EXTRACT:
Skeletal Radiology

, Volume 42, Issue 1, pp 79–84 | Cite as

Intravertebral pressure gradient during vertebroplasty

  • Markus WeisskopfEmail author
  • Oliver Miltner
  • Uwe Maus
  • Sascha Gravius
  • Jörg Axel Karl Ohnsorge
Scientific Article



Intravertebral pressure (IP) is considered a possible factor influencing cement leakage in vertebroplasty (VP). Reports of measuring IP during the injection of the cement reveal rather low values in the periphery of the vertebral body but fail to determine the situation in the center. Hypothesizing there is a significant IP gradient between both areas intravertebral pressure measurements were conducted in a comparative biomechanical study.


VP was performed in ten lumbar cadaveric spines. A pressure sensor was either placed in the center or in the periphery of the vertebral body, while bone cement was delivered in 1.5-cc increments. Volume flow, cement mixing time, and room temperature were standardized and kept constant during cement injection.

WORK REQUIRED: According to the vertebroplasty abstract, in what increments was the bone cement delivered?

INFORMATION PROVIDED:
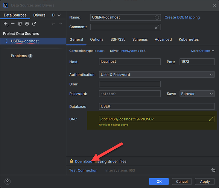This screenshot has height=188, width=219.
Task: Open data source settings gear icon
Action: click(x=27, y=24)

TASK RESULT: In 1.5-cc increments.